### Aim 1
In the article about Vanderbilt's Institute for Space and Defense Electronics, copy out the stretch from "ISDE Director Ron" through "and other electronics." word for word.
### Aim 2
Using the article about Vanderbilt's Institute for Space and Defense Electronics, tell whether each statement agrees with it, answering yes or no and quoting the words that decide it: (a) ISDE earns more than $5 million a year. (b) ISDE currently has fifteen full-time faculty. (c) ISDE is set to move to new offices around Labor Day.

### Source passage

— Begin —

There's intense global scrutiny of effects of radiation on microelectronics in space and on Earth.
Vanderbilt University's Institute for Space and Defense Electronics anticipates further growth after its impending relocation to Music Row.
ISDE Director Ron Schrimpf, Ph.D. (at right), told VNC in a recent interview that the institute is the world's leading academic center for study of radiation effects on computers and other electronics.
ISDE now earns more than $5 million each year from customers and sponsors that include NASA, the U.S. Navy and Air Force, Medtronic, Cisco, Boeing, Texas Instruments, AMD and others.
Soon, ISDE will have a larger home to accommodate faculty and staff who face rising demand for their services from government and industry.
Around Labor Day, when ISDE relocates to new offices at 1025 16th Avenue South, the institute will be able to accommodate faculty and staff who may be added to augment ISDE's current roster of ten full-time faculty, 15 full-time engineers and two-dozen or more graduate students.
Schrimpf noted that while competition for top talent is fierce among academic institutions, he has found that – coupled with ISDE's reputation as "the best" in its field – ISDE's location in Nashville is often viewed as an advantage by sought-after professors and engineers, particularly those who have already done a stint in Silicon Valley, or who don't want the lifestyle associated with the nation's tech hotbeds.

— End —

### Collected material
— Begin —

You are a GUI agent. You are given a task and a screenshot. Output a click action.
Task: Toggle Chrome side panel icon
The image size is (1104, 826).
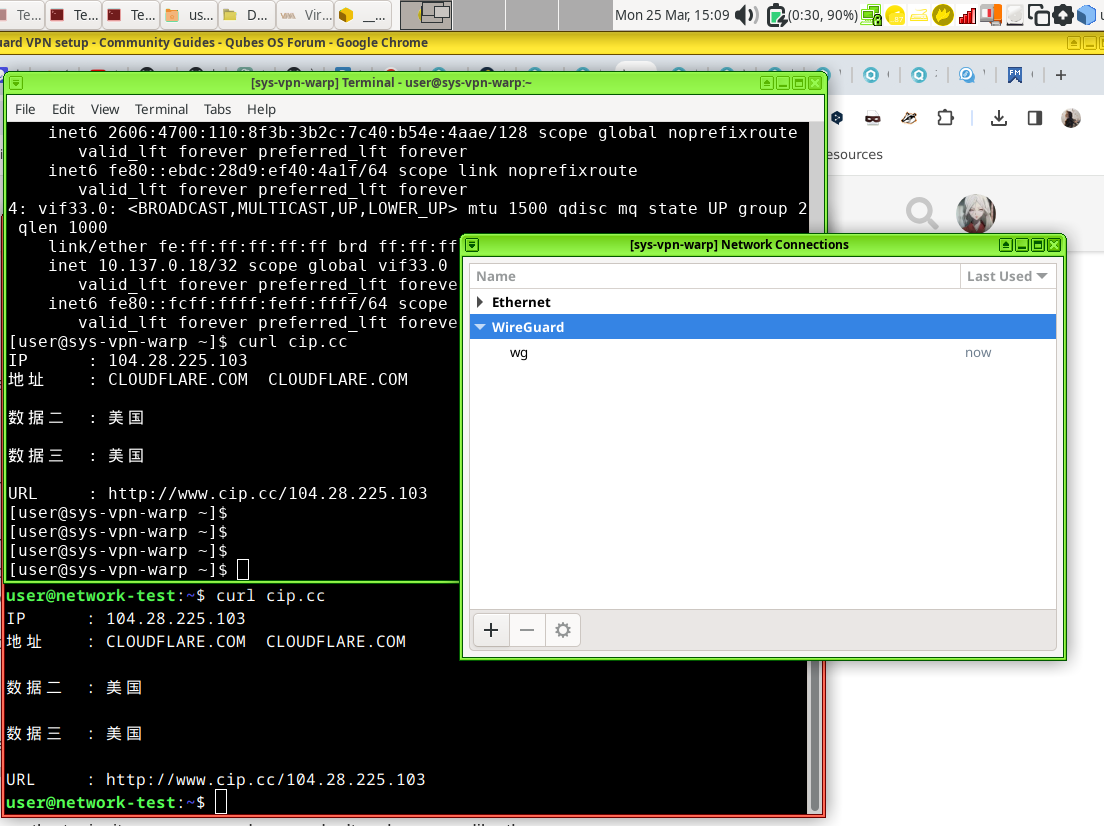(x=1035, y=118)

— End —

### Task result 1
ISDE Director Ron Schrimpf, Ph.D. (at right), told VNC in a recent interview that the institute is the world's leading academic center for study of radiation effects on computers and other electronics.

### Task result 2
(a) Yes: "ISDE now earns more than $5 million each year"
(b) No: "ten full-time faculty, 15 full-time engineers"
(c) Yes: "Around Labor Day, when ISDE relocates to new offices at 1025 16th Avenue South"